Stored data entries
++++

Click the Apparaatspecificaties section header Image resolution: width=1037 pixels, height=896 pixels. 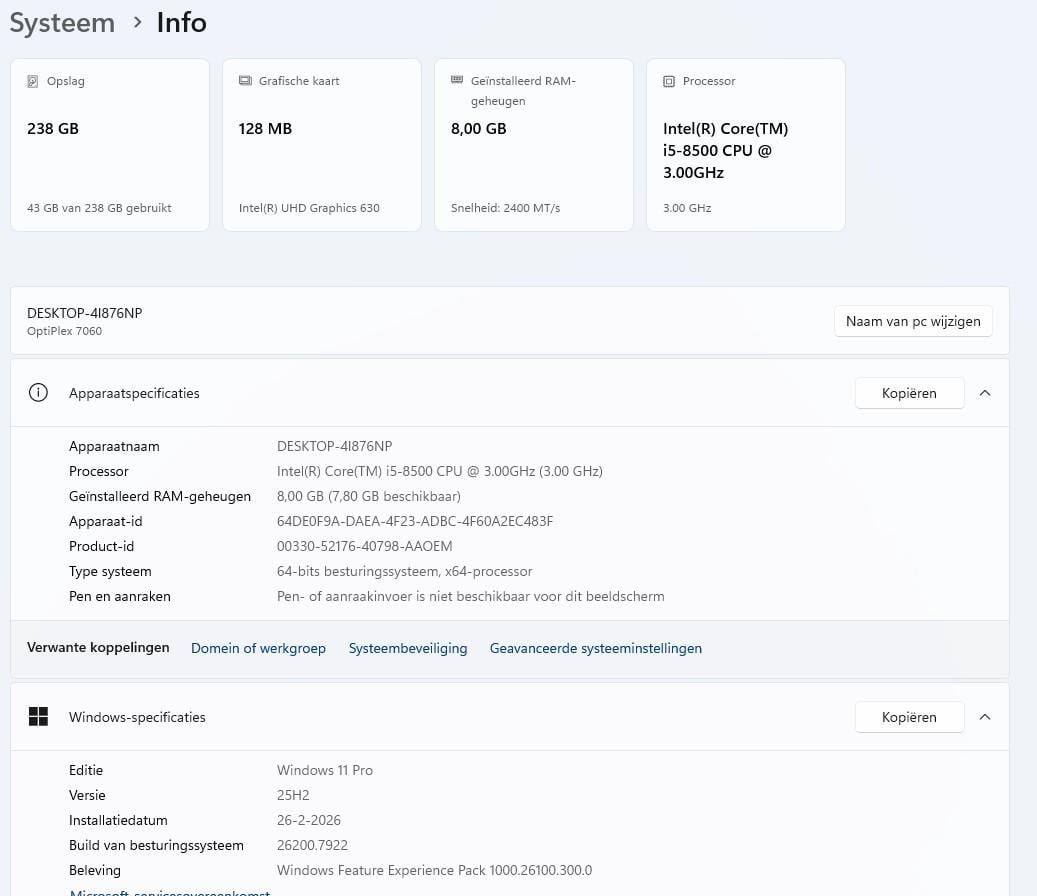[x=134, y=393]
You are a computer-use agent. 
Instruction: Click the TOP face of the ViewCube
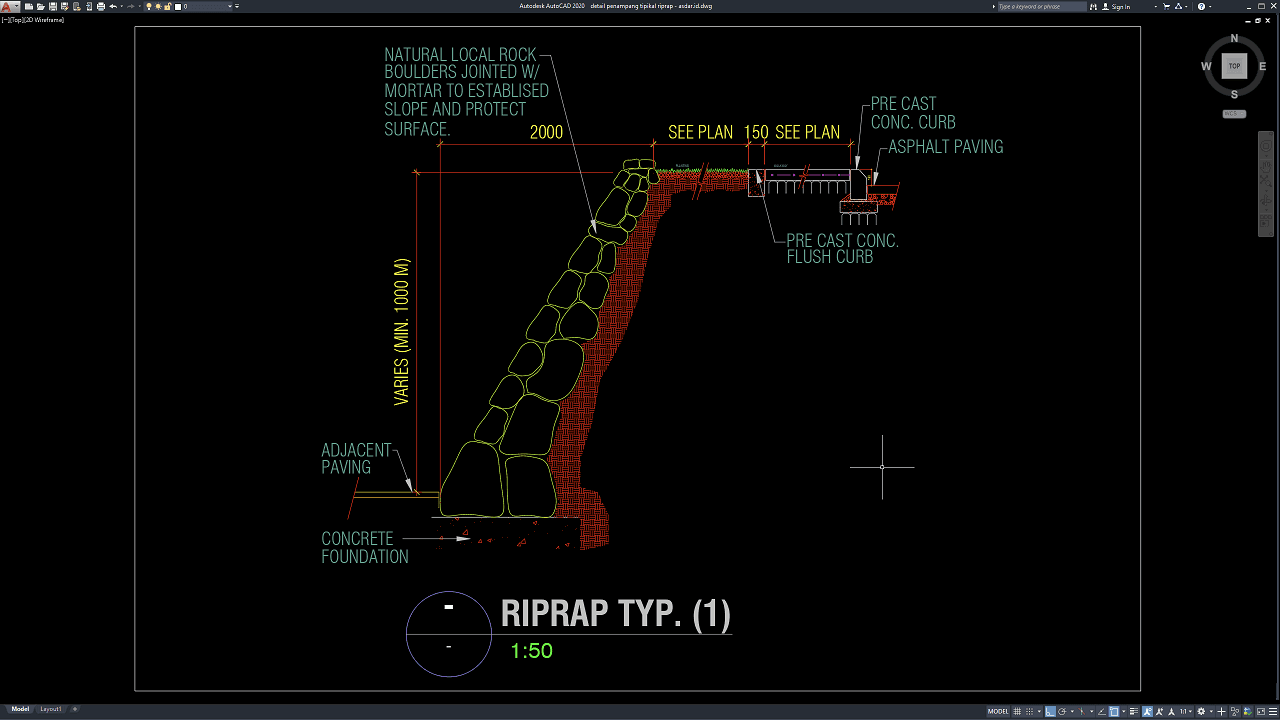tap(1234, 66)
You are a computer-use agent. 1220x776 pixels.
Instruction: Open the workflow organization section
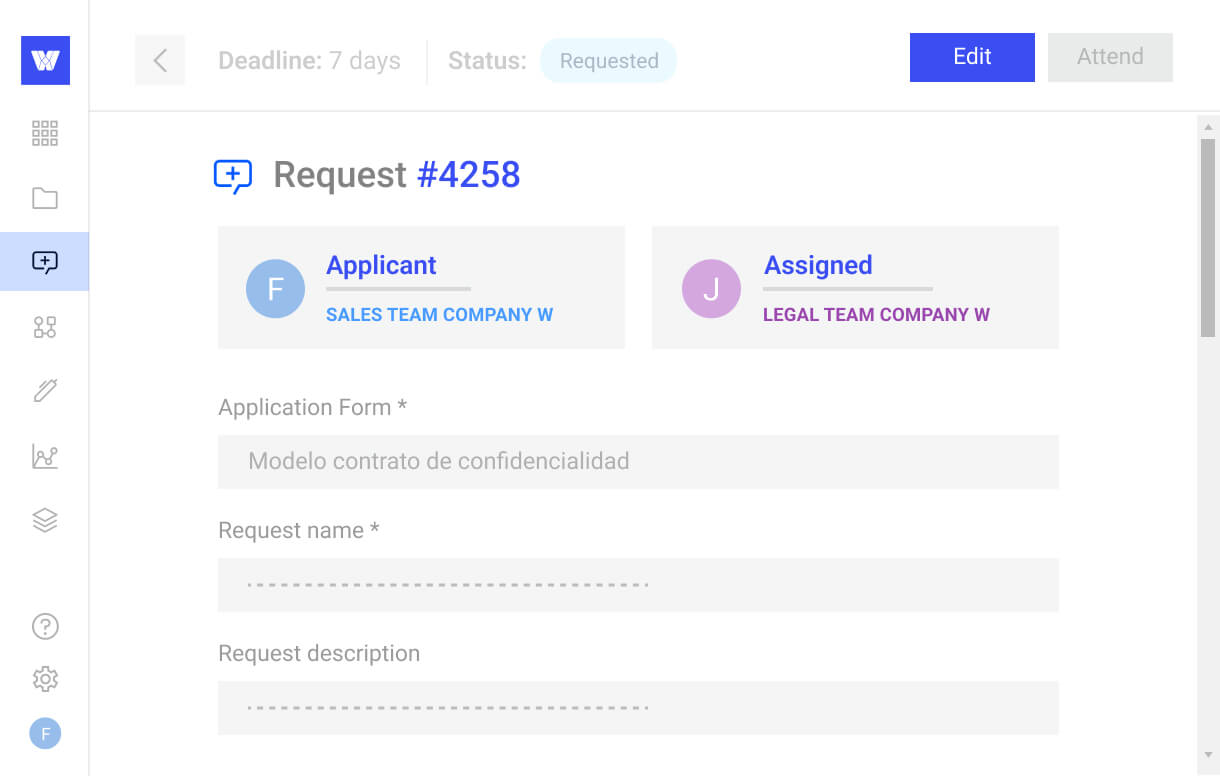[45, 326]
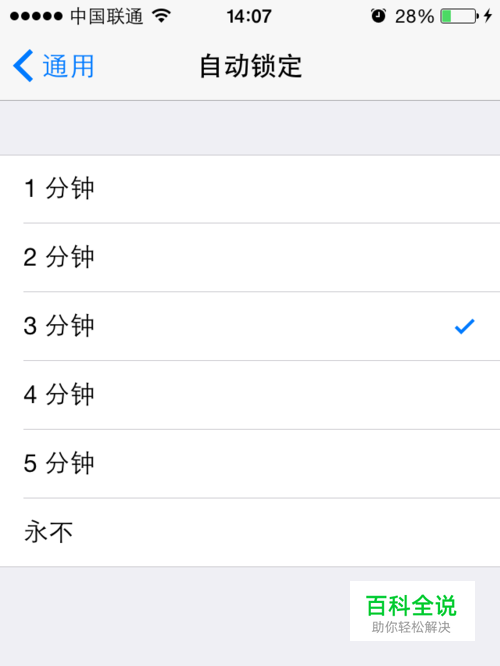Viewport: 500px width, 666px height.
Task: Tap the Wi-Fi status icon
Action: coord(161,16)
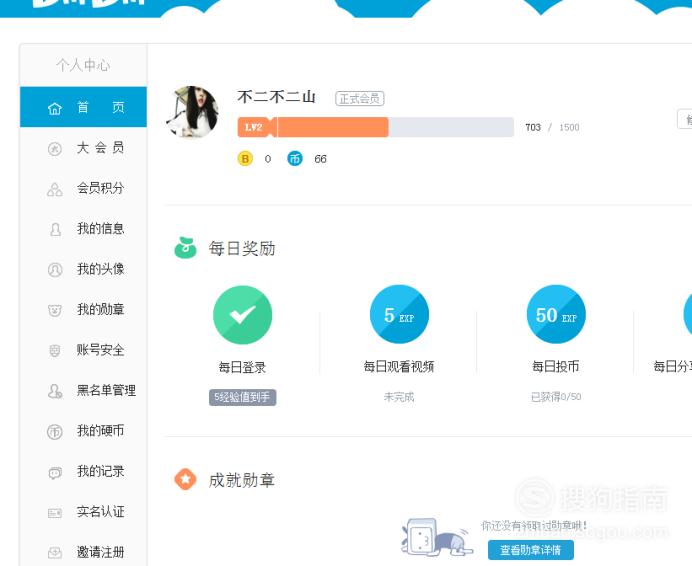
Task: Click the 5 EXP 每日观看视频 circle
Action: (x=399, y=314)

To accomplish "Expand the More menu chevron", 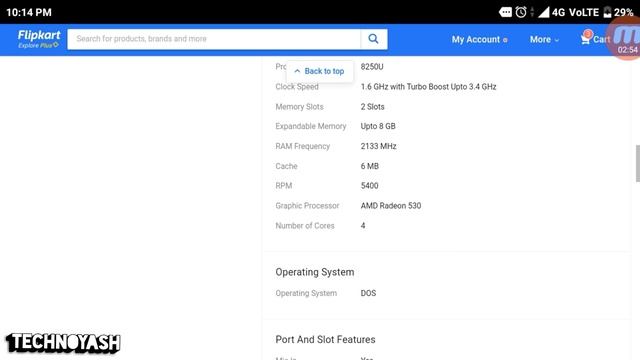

++++

#### EXERCISE DIRECTIONS:
Would you please filter the lines above and copy every one that includes "computer"?

#### OUTPUT OF THE EXERCISE:
You are a computer-use agent. 
You are a computer-use agent. 1220x776 pixels.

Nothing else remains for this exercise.